A empresa responsável pelo passeio turístico terá o prazo de dez dias úteis para fornecer esclarecimentos e apresentar documentos que comprovem a regularidade da operação. Entre os itens exigidos estão: registro formal da empresa, certificação do balão, licença de Piloto de Balão Livre (PBL), cadastro de aerodesportista, matrícula da aeronave no Registro Aeronáutico Brasileiro (RAB), seguro obrigatório, alvarás de funcionamento, laudos técnicos de vistoria e demais documentos que atestem o cumprimento das normas estabelecidas pela Agência Nacional de Aviação Civil (ANAC).
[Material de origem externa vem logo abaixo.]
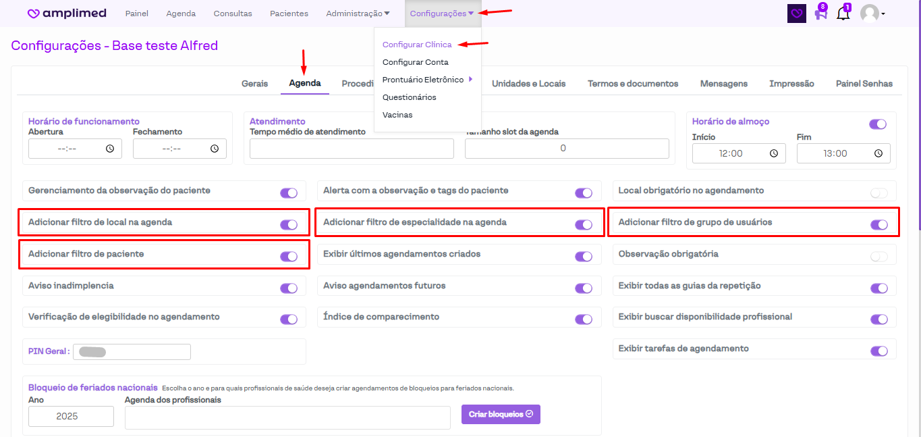Open the dark purple heart icon
Screen dimensions: 921x437
click(797, 14)
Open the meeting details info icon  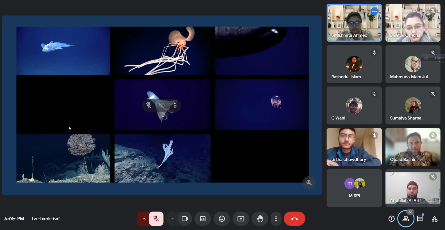click(x=391, y=219)
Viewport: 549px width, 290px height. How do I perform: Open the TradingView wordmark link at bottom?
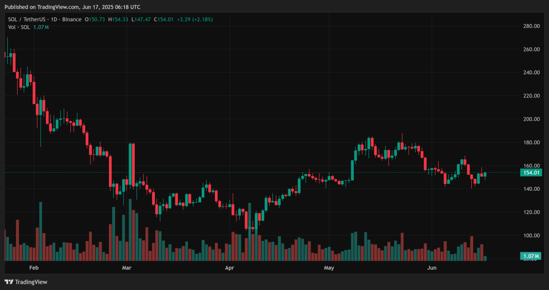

O objetivo do MPSC é investigar não apenas as causas do acidente, mas também a conformidade da atividade com os regulamentos vigentes, a segurança operacional e o respeito às diretrizes da Lei Geral do Turismo e do Código de Defesa do Consumidor. A promotoria também solicitou à Delegacia de Polícia de Praia Grande que, no mesmo prazo de dez dias, envie todos os elementos probatórios colhidos no inquérito policial instaurado para apurar o caso. Segundo o MPSC, o balonismo é considerado uma prática aerodesportiva de alto risco e exige rígido controle técnico e jurídico.
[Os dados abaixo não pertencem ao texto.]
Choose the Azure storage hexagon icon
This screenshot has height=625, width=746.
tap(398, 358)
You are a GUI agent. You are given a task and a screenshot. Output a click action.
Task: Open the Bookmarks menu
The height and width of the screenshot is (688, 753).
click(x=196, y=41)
Além disso, o Prefeito de Praia Grande foi requisitado a apresentar, dentro de cinco dias úteis, a relação completa de empresas registradas ou autorizadas a oferecer passeios turísticos com balões no município. Imagens, vídeos e demais registros midiáticos do acidente também foram incorporados aos autos da investigação.
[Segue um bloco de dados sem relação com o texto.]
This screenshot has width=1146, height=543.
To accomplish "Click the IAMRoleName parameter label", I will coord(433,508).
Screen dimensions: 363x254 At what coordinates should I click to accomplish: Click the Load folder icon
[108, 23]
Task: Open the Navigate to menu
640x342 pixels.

A Promotoria destacou que a prestação de serviços turísticos em balões deve observar as regras previstas pela ANAC e também pelos dispositivos do Código de Defesa do Consumidor, especialmente o artigo 14, que impõe responsabilidade objetiva ao fornecedor por falhas na prestação do serviço, ainda que sem culpa comprovada. O caso segue em investigação sob acompanhamento do MPSC, que poderá adotar medidas cíveis e administrativas conforme os desdobramentos.